El cambalache de la vida encontró su mayor revuelta durante la tremenda, vasta y brutal celebración del Día Mundial del Malabarismo. Los líderes de los países más ricos dejaron de pintar pájaros en las paredes, de fumigar las ilusiones con el chorreo que nunca se derramaba y de meter gatos por liebres, Y, en conjunto, invirtieron un buen billete en el fandango con la carrera de perros amaestrados, el baile del camarón que se duerme, el desfile de varones y hembras con aretes colgantes y el concurso de tatuajes en las zonas prohibidas del cuerpo. Pero el mayor atractivo de la concurrida celebración malabarista, cuyo sustento no es la habilidad sino el truco, fue el paso, sin equilibrios o colchones protectores, de los presidentes bananeros o petroleros o mineros.
Los mandatarios tercermundistas hicieron su faena y en términos de toreo se puede decir que cortaron orejas y rabos.

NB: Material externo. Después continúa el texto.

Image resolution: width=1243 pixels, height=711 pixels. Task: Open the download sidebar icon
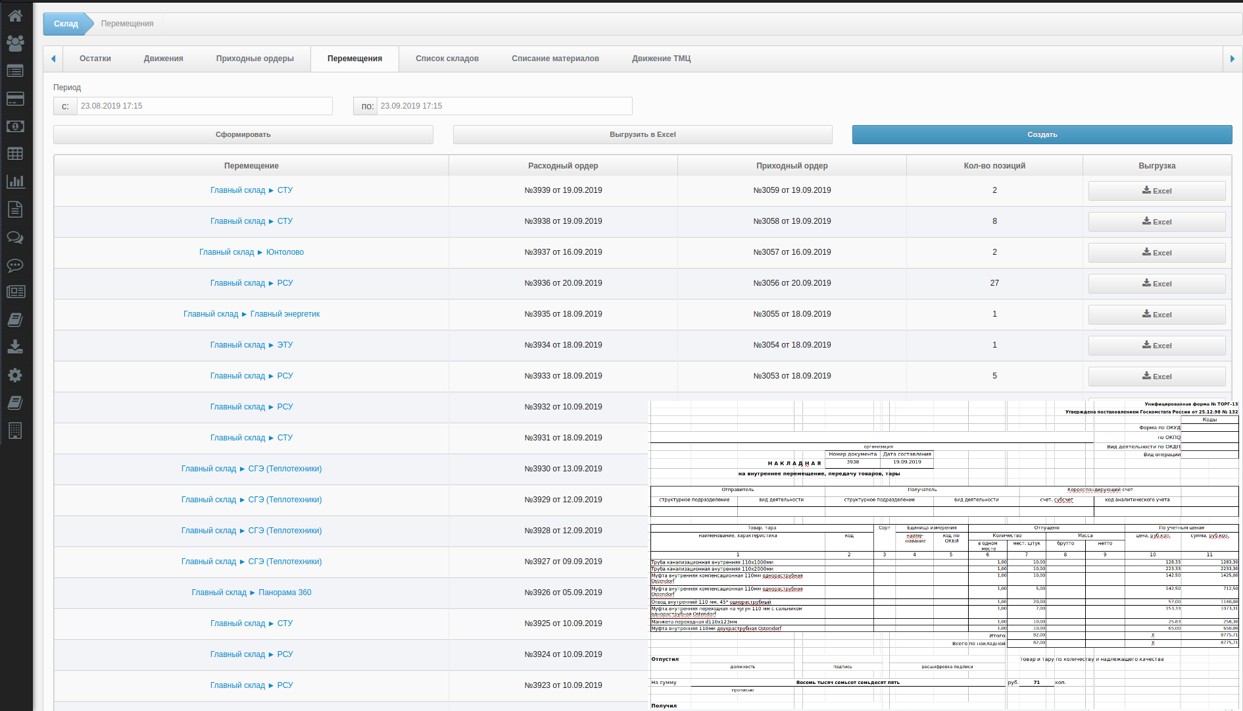click(15, 347)
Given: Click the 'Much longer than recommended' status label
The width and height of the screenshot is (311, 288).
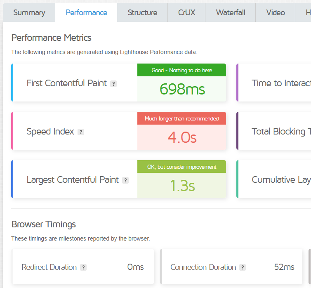Looking at the screenshot, I should coord(182,118).
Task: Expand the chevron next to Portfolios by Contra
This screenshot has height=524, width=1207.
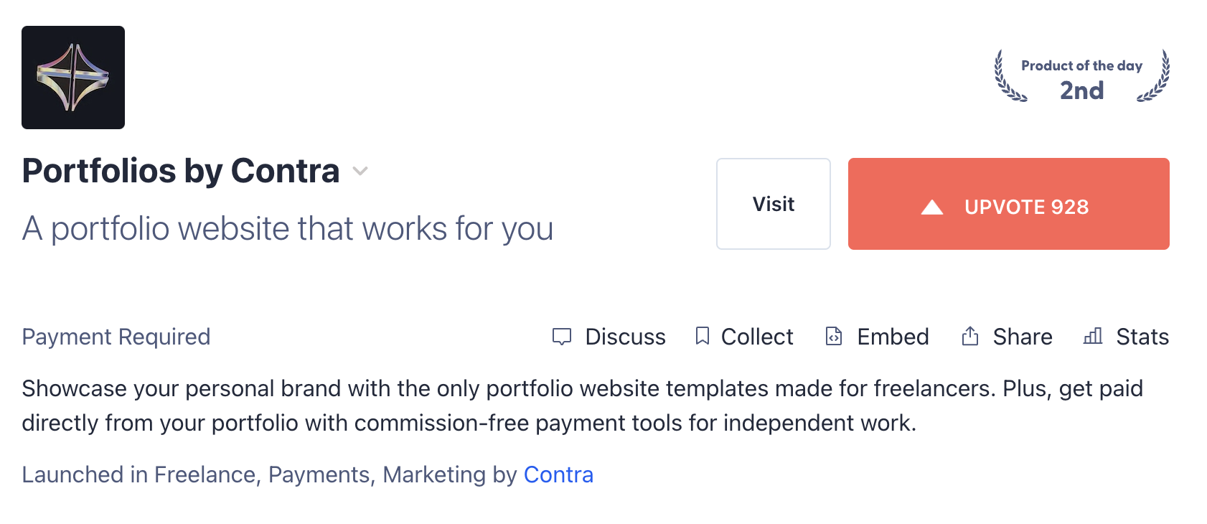Action: 360,171
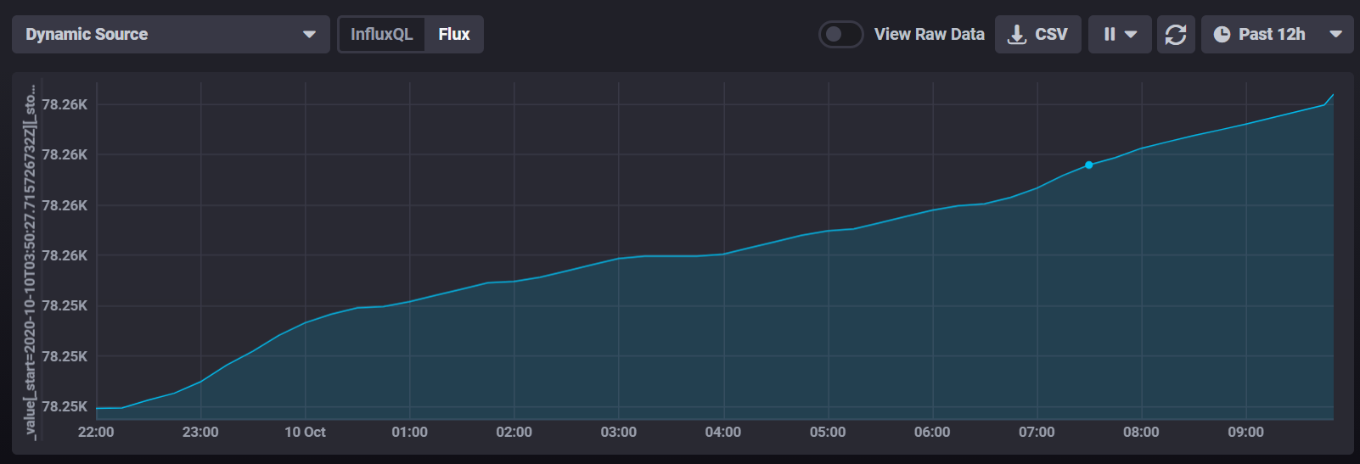Click the pause auto-refresh icon
This screenshot has height=464, width=1360.
[x=1109, y=35]
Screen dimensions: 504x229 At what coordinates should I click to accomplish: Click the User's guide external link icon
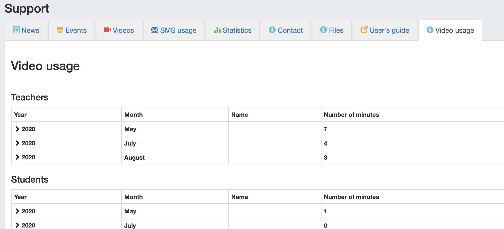364,30
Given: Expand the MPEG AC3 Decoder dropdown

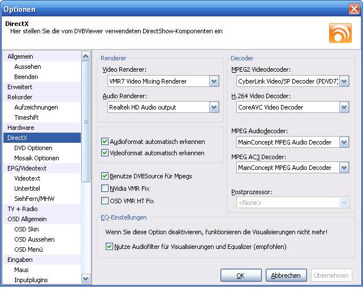Looking at the screenshot, I should pyautogui.click(x=344, y=168).
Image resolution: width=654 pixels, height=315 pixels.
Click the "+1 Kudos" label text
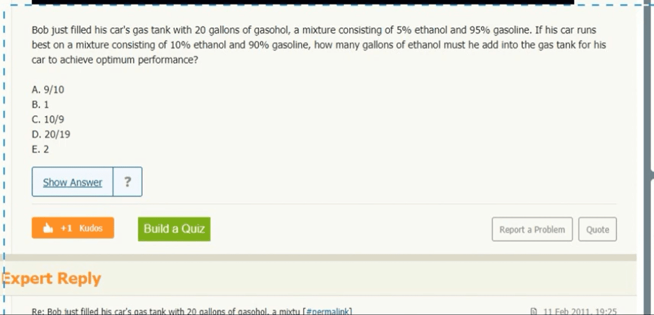pyautogui.click(x=81, y=228)
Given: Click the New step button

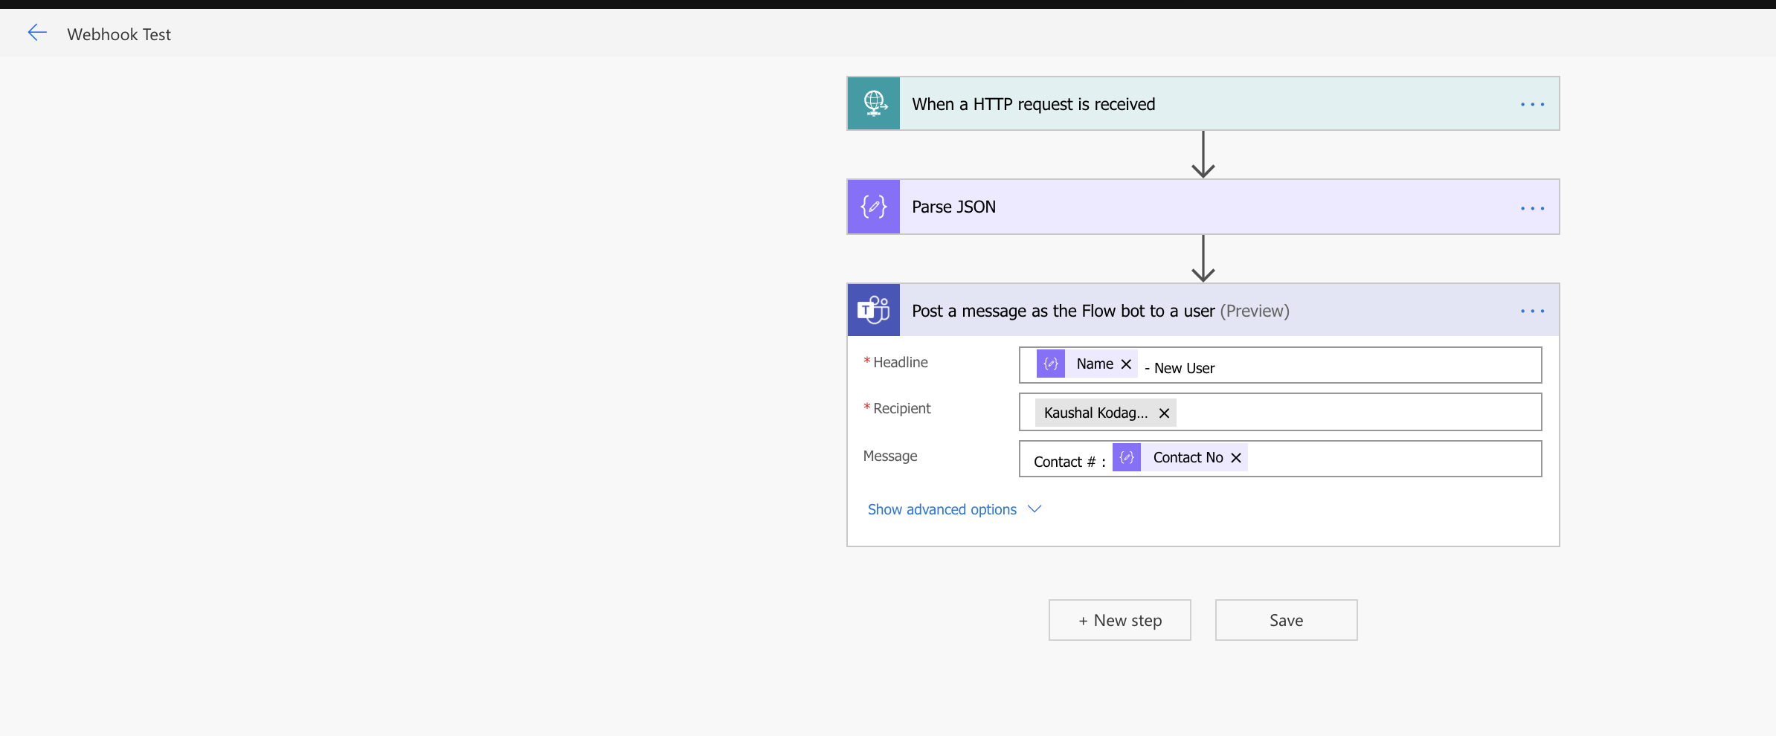Looking at the screenshot, I should pyautogui.click(x=1119, y=620).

Nadie sabe cómo esos líderes que gobiernan pasando y repasando por cuerdas flojas, por zonas minadas, por parcelas a punto de hundirse, pudieron andar y desandar como por sus casas mientras el público se moría de miedo o de espanto. Al final de la exhibición los aplausos estallaron por todas partes, mientras los mandatarios eran condecorados con medallas, diplomas y viajes a islas paradisíacas. ¿Era el malabarismo lo único cierto de tantas vidas?

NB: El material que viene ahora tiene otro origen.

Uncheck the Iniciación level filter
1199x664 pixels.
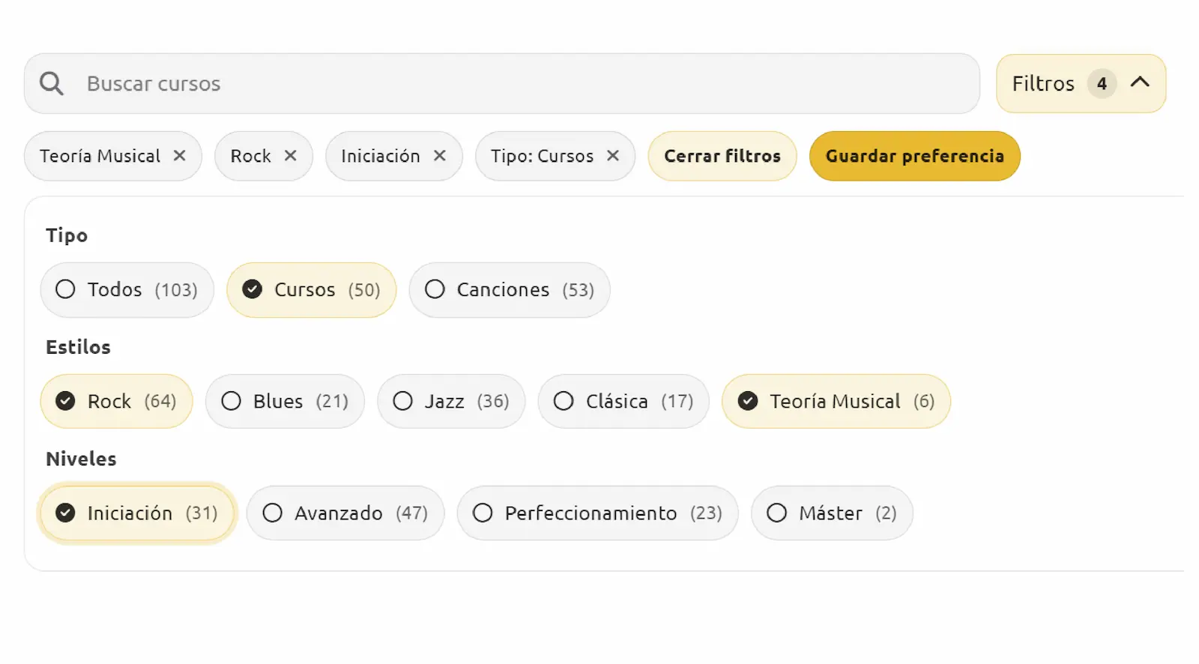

El Día Internacional del Malabarismo, en las ciudades selvistas, no pasó de largo ni frecuentó el olvido. Inspirado en lo lúdico de sus trucos, sus habilidades, desde mayo hasta diciembre fue declarado rojo espiritual en el calendario, feriado largo moral, que era una variación de los asuetos, descansos, permisos, relajos, vacas y vagancias que contaminaban el desempeño laboral. Así las cosas cambiaron de un momento a otro. La bella Iquitos dejo de llamarse la urbe del Dios del Amor, a la cachaza. y se nombró la Ciudad de los Mil y Quinientos Malabares.